Reproduce every line in the material below that holds "agent".

Source data START

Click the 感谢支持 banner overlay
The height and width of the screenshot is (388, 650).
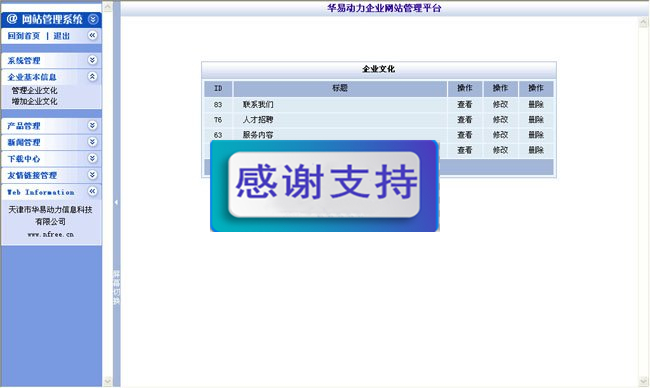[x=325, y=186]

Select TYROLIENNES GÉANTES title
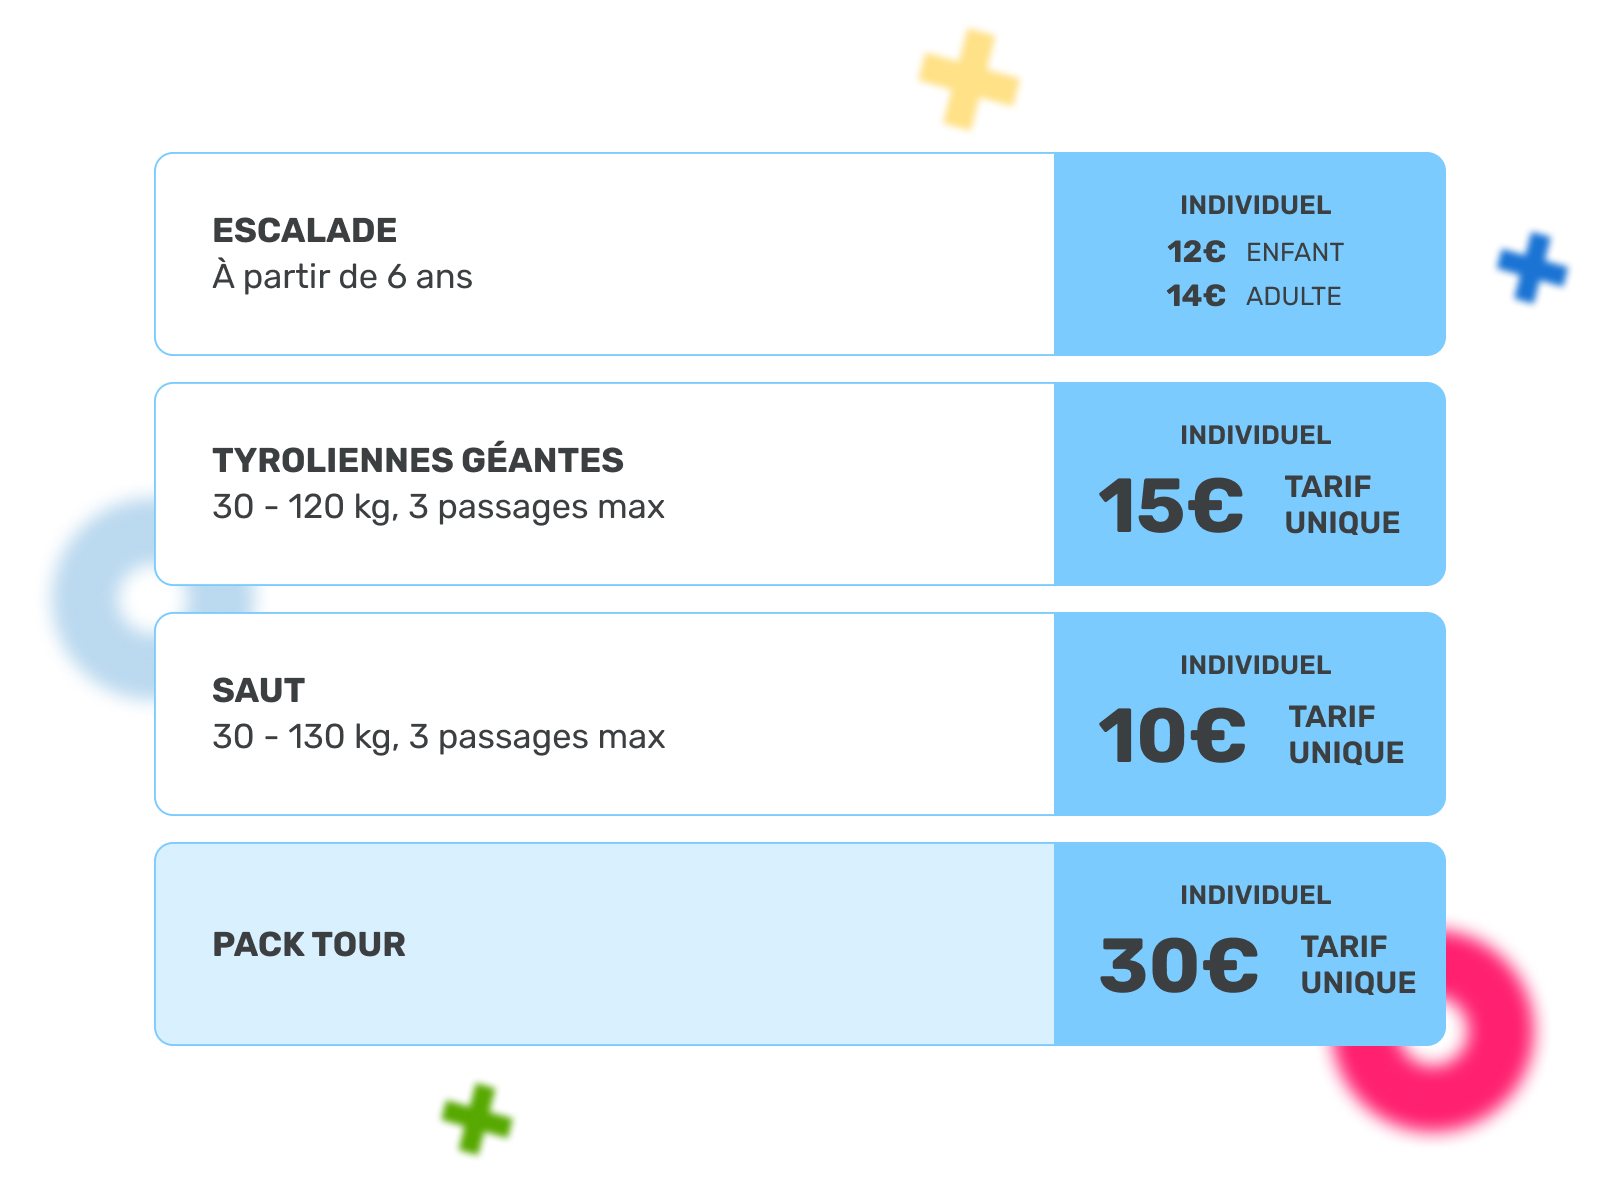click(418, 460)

Source data END
Source data START

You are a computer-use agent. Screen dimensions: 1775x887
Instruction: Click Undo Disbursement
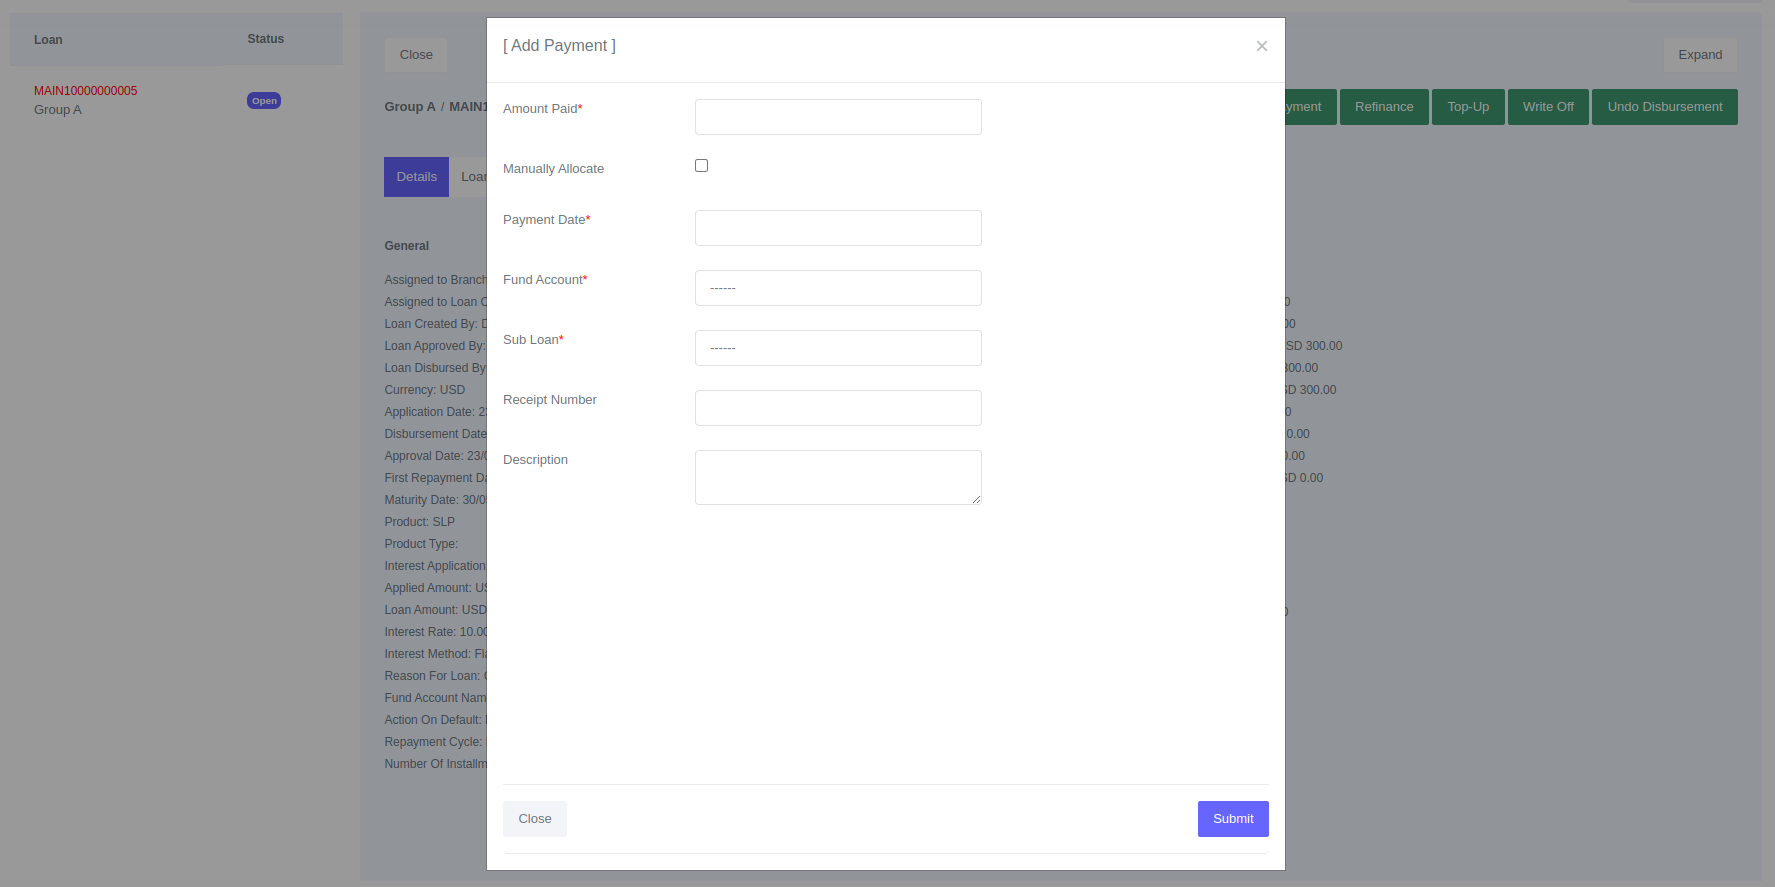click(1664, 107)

Source data END
Source data START

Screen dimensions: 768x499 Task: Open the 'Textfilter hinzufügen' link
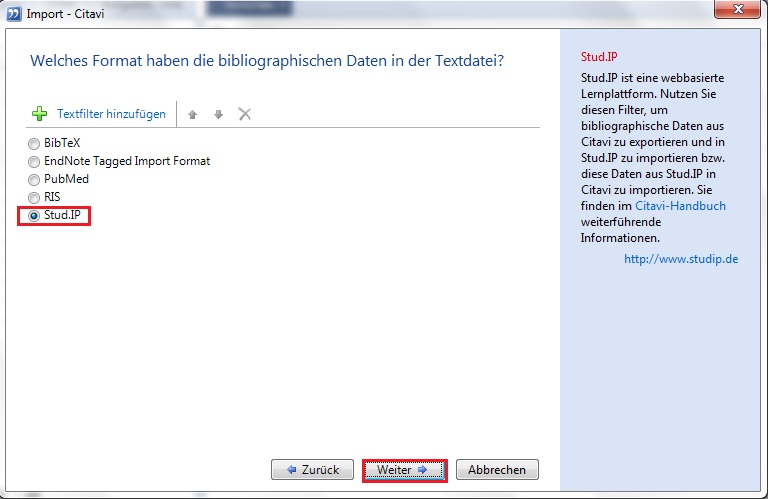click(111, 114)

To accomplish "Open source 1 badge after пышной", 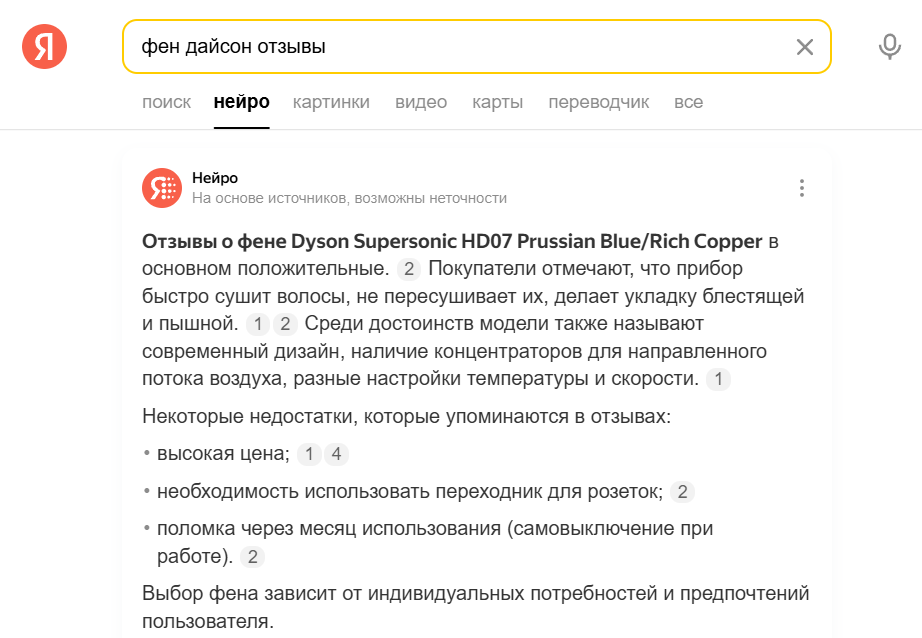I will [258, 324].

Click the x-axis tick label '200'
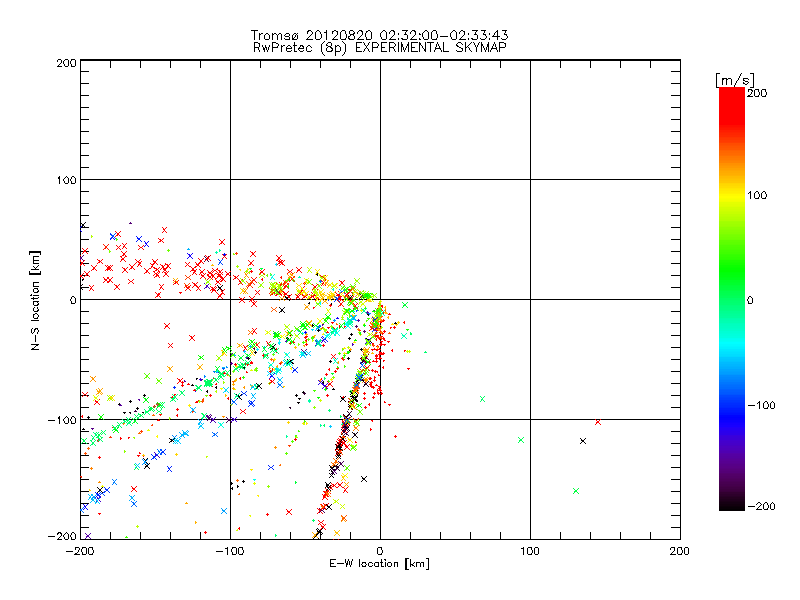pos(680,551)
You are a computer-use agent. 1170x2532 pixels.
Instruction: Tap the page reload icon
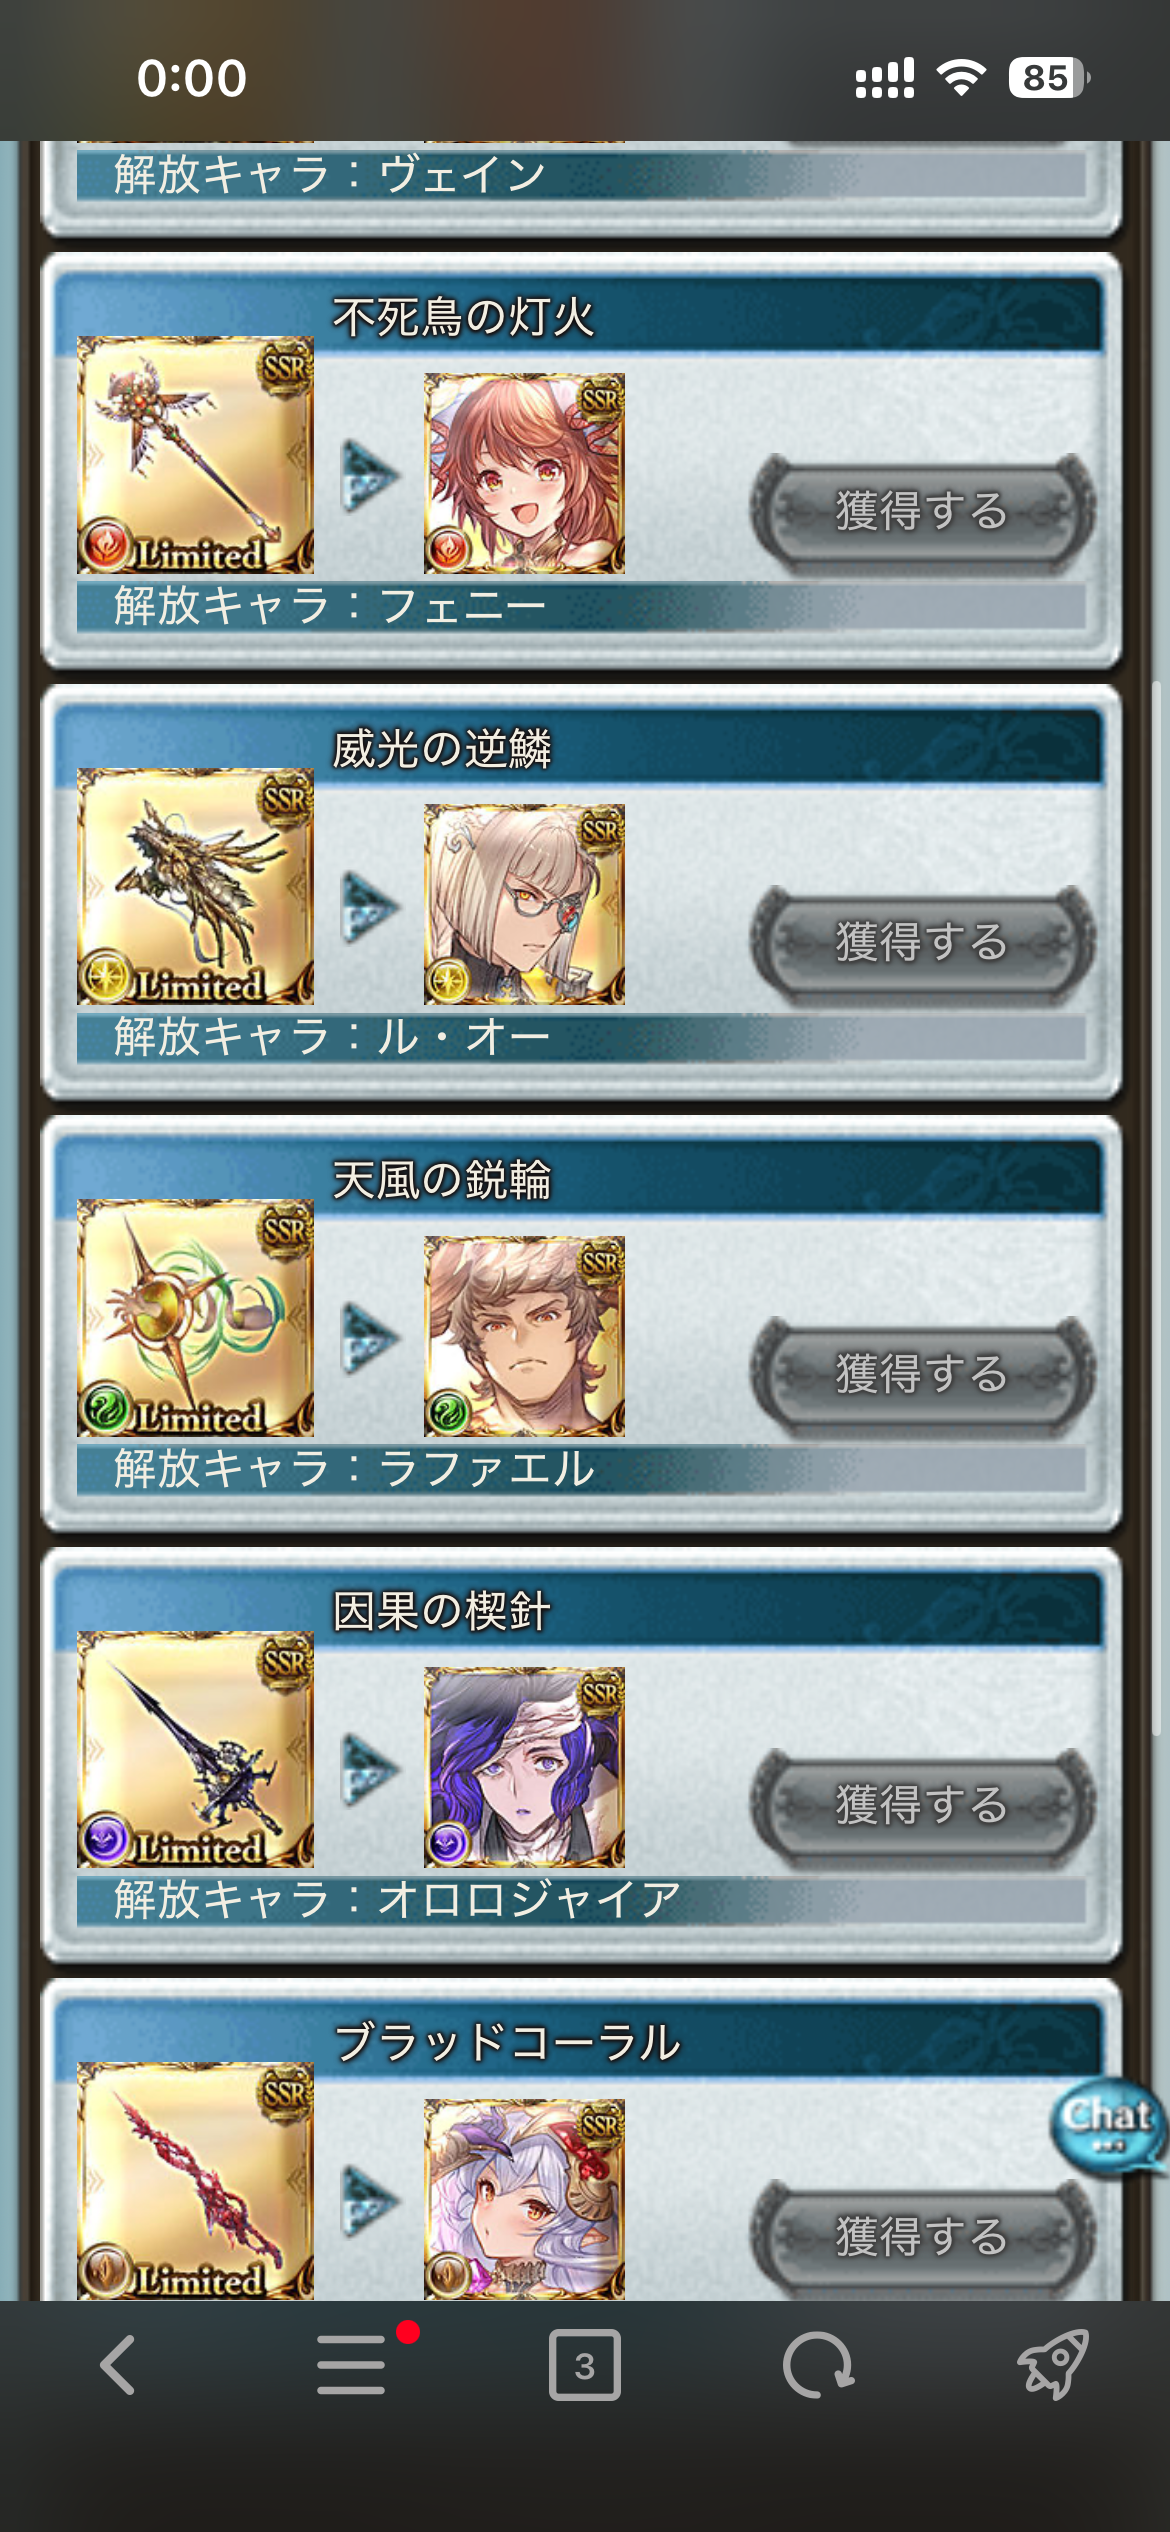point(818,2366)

Source data END

Your solution>
You are a computer-use agent. Screen dimensions: 1775x887
You are a computer-use agent. 1170x2532 pixels.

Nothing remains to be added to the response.